A false negative occurs when the gate overlooks an actual issue.

A specific example Yakumo experienced during Phase 0: 4 articles were published with HUMAN_INPUT markers still in them. There were 76 references to internal links that did not exist. These reached production because the gate didn’t exist (or its implementation was too weak).

If a gate continues to produce false negatives, quality-NG articles will continue to be published.

In the draft of the pillar article “Why We Withdrew from AI-Generated Mass Blogging in 5 Days,” the actual false positives generated were 10 for G1 (remaining HUMAN_INPUT) and 6 for G2 (dead links), totaling 16. In Phase 0, the false negatives were 4 HUMAN_INPUT leaks and 76 dead links published to production.
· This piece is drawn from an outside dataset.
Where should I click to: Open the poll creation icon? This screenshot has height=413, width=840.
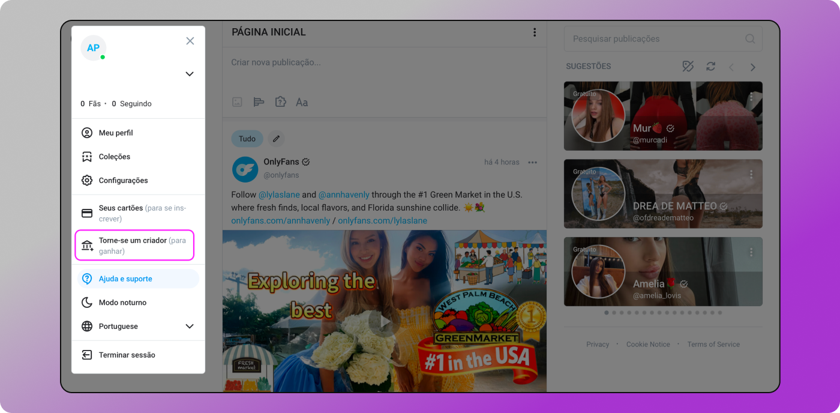tap(259, 101)
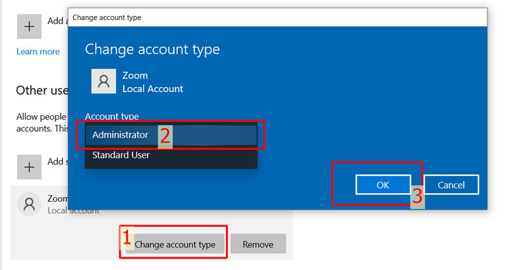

Criticality Depends on Context

Which of the two types of problems is more serious depends on the operational phase and purpose of the owned media.

PerspectiveWhen False Positives are FatalWhen False Negatives are Fatal
ConceptFailure-disclosing owned media cannot write about failuresQuality-assured owned media publishes NG articles
SEO RiskDecreased information volume due to inability to writeQuality-NG articles are indexed by Google
Reader ExperienceSome articles cannot be written (invisible to readers)Published articles are unfinished (directly hits readers)
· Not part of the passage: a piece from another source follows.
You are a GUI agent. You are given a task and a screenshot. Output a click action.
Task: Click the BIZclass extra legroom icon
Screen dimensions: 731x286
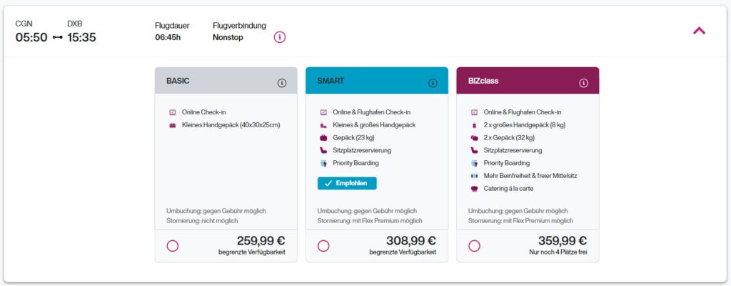[x=475, y=176]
This has the same structure as the question of whether to prioritize SEO or reader experience. In Yakumo’s case, because “disclosing failures is the selling point,” we treat preventing false positives and false negatives as equally important.


3 Levels of Analysis Granularity and Trade-offs

Level 1 (Plain Match): High False Positives / Low Implementation Cost

body.includes('HUMAN_INPUT')

This searches for strings across the entire body. Implementation is a single line, but it doesn’t distinguish between code blocks, inline code, or explanations in prose. Articles explaining failure cases will structurally produce false positives.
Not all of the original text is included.